Materials provided =
_ _ _ _ _ _ _

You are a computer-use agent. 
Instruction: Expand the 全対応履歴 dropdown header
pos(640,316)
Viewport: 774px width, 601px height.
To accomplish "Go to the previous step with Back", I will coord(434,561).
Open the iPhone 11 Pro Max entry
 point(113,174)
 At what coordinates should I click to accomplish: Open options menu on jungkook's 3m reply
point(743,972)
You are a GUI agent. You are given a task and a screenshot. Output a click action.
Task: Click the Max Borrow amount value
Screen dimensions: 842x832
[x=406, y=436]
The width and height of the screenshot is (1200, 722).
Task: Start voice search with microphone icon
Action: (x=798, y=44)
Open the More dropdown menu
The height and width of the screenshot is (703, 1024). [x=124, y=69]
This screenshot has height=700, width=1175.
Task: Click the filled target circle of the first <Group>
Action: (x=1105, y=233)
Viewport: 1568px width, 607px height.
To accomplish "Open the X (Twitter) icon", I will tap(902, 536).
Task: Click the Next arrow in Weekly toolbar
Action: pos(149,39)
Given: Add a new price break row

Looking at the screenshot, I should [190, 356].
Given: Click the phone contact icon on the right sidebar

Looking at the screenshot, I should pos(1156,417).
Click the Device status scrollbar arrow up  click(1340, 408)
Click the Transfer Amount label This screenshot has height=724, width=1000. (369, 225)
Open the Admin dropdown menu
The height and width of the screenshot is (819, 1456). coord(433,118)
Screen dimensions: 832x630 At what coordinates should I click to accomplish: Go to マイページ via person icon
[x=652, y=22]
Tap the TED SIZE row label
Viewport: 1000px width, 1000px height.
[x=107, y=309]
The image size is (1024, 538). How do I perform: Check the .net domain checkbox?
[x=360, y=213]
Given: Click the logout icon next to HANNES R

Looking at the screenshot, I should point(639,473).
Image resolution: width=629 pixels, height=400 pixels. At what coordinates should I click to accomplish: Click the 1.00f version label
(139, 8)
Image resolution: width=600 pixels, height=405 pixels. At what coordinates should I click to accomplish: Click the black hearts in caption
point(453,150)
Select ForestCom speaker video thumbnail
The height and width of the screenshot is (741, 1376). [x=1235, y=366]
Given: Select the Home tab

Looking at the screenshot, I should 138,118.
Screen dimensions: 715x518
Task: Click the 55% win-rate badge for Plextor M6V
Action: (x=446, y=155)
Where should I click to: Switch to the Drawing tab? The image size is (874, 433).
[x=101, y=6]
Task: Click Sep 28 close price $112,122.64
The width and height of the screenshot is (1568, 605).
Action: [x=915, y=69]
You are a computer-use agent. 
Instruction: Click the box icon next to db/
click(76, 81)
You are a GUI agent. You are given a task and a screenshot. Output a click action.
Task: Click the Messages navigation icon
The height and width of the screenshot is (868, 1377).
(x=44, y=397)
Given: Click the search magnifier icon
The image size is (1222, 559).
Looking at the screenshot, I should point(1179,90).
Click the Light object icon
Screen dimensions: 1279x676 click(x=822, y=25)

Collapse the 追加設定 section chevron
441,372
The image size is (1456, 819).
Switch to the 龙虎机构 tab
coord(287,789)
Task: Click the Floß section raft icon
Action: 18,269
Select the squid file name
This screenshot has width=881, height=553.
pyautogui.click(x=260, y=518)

_ _ _ _ _ _ _

What the exercise asks =
Render every line of the records above as a JSON list of strings, one string per line, leaving out blank lines.

Correct output =
[
  "You are a computer-use agent. ",
  "Instruction: Expand the 全対応履歴 dropdown header",
  "pos(640,316)",
  "Viewport: 774px width, 601px height.",
  "To accomplish \"Go to the previous step with Back\", I will coord(434,561).",
  "Open the iPhone 11 Pro Max entry",
  " point(113,174)",
  " At what coordinates should I click to accomplish: Open options menu on jungkook's 3m reply",
  "point(743,972)",
  "You are a GUI agent. You are given a task and a screenshot. Output a click action.",
  "Task: Click the Max Borrow amount value",
  "Screen dimensions: 842x832",
  "[x=406, y=436]",
  "The width and height of the screenshot is (1200, 722).",
  "Task: Start voice search with microphone icon",
  "Action: (x=798, y=44)",
  "Open the More dropdown menu",
  "The height and width of the screenshot is (703, 1024). [x=124, y=69]",
  "This screenshot has height=700, width=1175.",
  "Task: Click the filled target circle of the first <Group>",
  "Action: (x=1105, y=233)",
  "Viewport: 1568px width, 607px height.",
  "To accomplish \"Open the X (Twitter) icon\", I will tap(902, 536).",
  "Task: Click the Next arrow in Weekly toolbar",
  "Action: pos(149,39)",
  "Given: Add a new price break row",
  "Looking at the screenshot, I should [190, 356].",
  "Given: Click the phone contact icon on the right sidebar",
  "Looking at the screenshot, I should pos(1156,417).",
  "Click the Device status scrollbar arrow up  click(1340, 408)",
  "Click the Transfer Amount label This screenshot has height=724, width=1000. (369, 225)",
  "Open the Admin dropdown menu",
  "The height and width of the screenshot is (819, 1456). coord(433,118)",
  "Screen dimensions: 832x630 At what coordinates should I click to accomplish: Go to マイページ via person icon",
  "[x=652, y=22]",
  "Tap the TED SIZE row label",
  "Viewport: 1000px width, 1000px height.",
  "[x=107, y=309]",
  "The image size is (1024, 538). How do I perform: Check the .net domain checkbox?",
  "[x=360, y=213]",
  "Given: Click the logout icon next to HANNES R",
  "Looking at the screenshot, I should point(639,473).",
  "Image resolution: width=629 pixels, height=400 pixels. At what coordinates should I click to accomplish: Click the 1.00f version label",
  "(139, 8)",
  "Image resolution: width=600 pixels, height=405 pixels. At what coordinates should I click to accomplish: Click the black hearts in caption",
  "point(453,150)",
  "Select ForestCom speaker video thumbnail",
  "The height and width of the screenshot is (741, 1376). [x=1235, y=366]",
  "Given: Select the Home tab",
  "Looking at the screenshot, I should 138,118.",
  "Screen dimensions: 715x518",
  "Task: Click the 55% win-rate badge for Plextor M6V",
  "Action: (x=446, y=155)",
  "Where should I click to: Switch to the Drawing tab? The image size is (874, 433).",
  "[x=101, y=6]",
  "Task: Click Sep 28 close price $112,122.64",
  "The width and height of the screenshot is (1568, 605).",
  "Action: [x=915, y=69]",
  "You are a computer-use agent. ",
  "Instruction: Click the box icon next to db/",
  "click(76, 81)",
  "You are a GUI agent. You are given a task and a screenshot. Output a click action.",
  "Task: Click the Messages navigation icon",
  "The height and width of the screenshot is (868, 1377).",
  "(x=44, y=397)",
  "Given: Click the search magnifier icon",
  "The image size is (1222, 559).",
  "Looking at the screenshot, I should point(1179,90).",
  "Click the Light object icon",
  "Screen dimensions: 1279x676 click(x=822, y=25)",
  "Collapse the 追加設定 section chevron",
  "441,372",
  "The image size is (1456, 819).",
  "Switch to the 龙虎机构 tab",
  "coord(287,789)",
  "Task: Click the Floß section raft icon",
  "Action: 18,269",
  "Select the squid file name",
  "This screenshot has width=881, height=553.",
  "pyautogui.click(x=260, y=518)"
]